Blaine looked over his shoulder and then floored it for an instant until I shouted at him to stop, please stop, please. Nothing more uncluttered than these moments. Our lives in perfect clarity. You must get out. Take responsibility. Walk back to the crash. Give the girl mouth-to-mouth. Hold her bleeding head. Whisper in her ear. Warm the whites of her feet. Run to a phone. Save the crushed man.
Blaine pulled over to the side of the FDR and we stepped out. The caw of gulls from the river, breasting the wind. The dapple of light on the water. The surging currents, their spinning motions. Blaine shaded his eyes in the sunlight. He looked like an ancient explorer. A few cars had stopped in the middle of the road and the newspaper truck had come to a sideways halt, but it wasn’t one of those enormous wrecks that you sometimes hear about in rock songs, all blood and fracture and American highway; rather, it was calm with only small sprinklings of jeweled glass across the lanes, a few bundles of newspapers in a havoc on the ground, distant from the body of the young girl, who was expressing herself in a patch of blooming blood. The engine roared and steam poured out of the van. The driver’s foot must still have been on the pedal. It whined incessantly, at its highest pitch. Some doors were opening in the stalled cars behind and already some other drivers were leaning on their horns, the chorus of New York, impatient to get going again, the fuck-you shrill. We were alone, two hundred yards ahead of the clamor. The road was perfectly dry but with patches of puddled heat. Sunlight through the girdings. Gulls out over the water.

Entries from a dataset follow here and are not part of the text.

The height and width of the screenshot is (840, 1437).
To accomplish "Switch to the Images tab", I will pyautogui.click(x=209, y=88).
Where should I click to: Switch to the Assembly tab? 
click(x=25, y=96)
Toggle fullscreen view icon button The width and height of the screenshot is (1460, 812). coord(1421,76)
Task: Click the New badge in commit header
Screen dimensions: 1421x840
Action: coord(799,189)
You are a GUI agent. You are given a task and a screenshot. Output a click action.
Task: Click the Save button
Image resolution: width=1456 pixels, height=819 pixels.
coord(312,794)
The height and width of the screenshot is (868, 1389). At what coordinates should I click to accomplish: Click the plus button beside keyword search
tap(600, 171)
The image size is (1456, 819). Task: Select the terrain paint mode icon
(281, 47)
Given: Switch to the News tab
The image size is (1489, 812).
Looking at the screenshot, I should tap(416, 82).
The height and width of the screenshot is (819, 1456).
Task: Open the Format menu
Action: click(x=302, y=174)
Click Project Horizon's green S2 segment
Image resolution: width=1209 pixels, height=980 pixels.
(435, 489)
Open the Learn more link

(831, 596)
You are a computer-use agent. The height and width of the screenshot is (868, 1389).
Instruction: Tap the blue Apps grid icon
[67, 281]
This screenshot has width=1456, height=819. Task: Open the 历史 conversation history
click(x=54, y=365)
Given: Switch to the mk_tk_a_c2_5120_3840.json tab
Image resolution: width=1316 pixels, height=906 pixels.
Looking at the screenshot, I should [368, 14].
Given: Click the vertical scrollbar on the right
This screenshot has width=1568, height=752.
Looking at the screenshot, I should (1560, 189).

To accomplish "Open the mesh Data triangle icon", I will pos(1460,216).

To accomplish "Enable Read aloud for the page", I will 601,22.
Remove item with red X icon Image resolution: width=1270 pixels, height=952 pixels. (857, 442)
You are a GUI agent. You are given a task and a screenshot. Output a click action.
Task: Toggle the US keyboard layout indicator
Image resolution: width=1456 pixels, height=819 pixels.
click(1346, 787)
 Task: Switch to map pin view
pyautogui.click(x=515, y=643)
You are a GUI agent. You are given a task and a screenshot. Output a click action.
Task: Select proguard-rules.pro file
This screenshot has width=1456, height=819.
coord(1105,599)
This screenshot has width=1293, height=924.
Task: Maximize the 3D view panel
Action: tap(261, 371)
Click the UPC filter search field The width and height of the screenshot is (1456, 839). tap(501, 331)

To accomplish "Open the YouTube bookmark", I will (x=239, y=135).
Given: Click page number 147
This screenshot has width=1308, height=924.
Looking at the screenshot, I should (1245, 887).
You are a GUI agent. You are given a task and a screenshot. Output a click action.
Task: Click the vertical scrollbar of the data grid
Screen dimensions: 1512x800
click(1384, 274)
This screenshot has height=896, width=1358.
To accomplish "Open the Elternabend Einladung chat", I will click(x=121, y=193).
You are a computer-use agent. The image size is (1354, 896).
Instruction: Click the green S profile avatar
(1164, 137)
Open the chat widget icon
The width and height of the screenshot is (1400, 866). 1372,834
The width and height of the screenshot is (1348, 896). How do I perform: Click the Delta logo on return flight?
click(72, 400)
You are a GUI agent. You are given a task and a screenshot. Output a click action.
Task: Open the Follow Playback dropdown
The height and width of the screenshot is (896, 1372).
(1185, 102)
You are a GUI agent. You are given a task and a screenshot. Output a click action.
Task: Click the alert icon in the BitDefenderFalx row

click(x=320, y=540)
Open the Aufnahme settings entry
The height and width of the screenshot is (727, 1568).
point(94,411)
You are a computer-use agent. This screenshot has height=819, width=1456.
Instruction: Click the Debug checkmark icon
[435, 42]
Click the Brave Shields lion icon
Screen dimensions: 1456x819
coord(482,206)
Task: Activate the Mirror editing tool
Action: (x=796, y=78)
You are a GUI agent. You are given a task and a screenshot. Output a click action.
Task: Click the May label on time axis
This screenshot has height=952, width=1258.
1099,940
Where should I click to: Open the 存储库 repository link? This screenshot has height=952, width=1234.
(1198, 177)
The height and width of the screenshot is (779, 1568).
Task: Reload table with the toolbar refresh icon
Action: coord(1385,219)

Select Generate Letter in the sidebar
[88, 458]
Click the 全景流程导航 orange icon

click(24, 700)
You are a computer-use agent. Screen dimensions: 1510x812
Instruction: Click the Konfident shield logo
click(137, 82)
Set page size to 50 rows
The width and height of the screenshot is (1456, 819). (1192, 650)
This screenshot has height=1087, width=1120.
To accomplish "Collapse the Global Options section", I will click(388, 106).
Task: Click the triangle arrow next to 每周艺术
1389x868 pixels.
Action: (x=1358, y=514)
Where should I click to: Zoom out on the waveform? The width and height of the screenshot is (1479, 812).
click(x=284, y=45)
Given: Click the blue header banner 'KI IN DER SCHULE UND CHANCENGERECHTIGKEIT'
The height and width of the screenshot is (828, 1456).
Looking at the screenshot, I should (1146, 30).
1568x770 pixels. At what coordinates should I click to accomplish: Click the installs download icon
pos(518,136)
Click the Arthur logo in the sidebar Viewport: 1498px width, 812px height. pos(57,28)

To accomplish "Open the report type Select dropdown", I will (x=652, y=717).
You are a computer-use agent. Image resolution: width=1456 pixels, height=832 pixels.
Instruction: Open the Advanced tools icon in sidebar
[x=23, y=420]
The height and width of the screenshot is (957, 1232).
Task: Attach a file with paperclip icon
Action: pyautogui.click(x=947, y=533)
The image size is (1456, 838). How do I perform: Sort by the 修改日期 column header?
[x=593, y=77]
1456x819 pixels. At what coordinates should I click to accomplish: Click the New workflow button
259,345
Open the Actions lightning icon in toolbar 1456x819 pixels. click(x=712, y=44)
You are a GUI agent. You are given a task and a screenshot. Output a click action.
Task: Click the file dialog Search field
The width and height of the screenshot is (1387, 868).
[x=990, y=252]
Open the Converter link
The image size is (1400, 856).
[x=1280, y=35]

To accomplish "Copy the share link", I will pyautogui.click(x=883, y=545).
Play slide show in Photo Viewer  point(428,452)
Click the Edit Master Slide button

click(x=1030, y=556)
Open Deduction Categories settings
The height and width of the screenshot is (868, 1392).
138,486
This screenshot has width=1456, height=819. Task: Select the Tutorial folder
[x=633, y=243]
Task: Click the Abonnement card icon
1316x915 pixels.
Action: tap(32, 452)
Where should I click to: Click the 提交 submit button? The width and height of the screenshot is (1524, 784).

I looked across at Blaine. He wore his worsted jacket and his bow tie. He looked ridiculous and sad, his hair flopping down over his eyes, all of him frozen to the past.
— Tell me that didn’t happen, he said.
The moment he turned to check the front of the car I recall thinking that we’d never survive it, not so much the crash, or even the death of the young girl — she was so obviously dead, in a bloodied heap on the road — or the man who was slapped against the steering wheel, almost certainly ruined, his chest jammed up against the dashboard, but the fact that Blaine went around to check on the damage that was done to our car, the smashed headlight, the crumpled fender, like our years together, something broken, while behind us we could hear the sirens already on their way, and he let out a little groan of despair, and I knew it was for the car, and our unsold canvases, and what would happen to us shortly, and I said to him: Come on, let’s go, quick, get in, Blaine, quick, get a move on.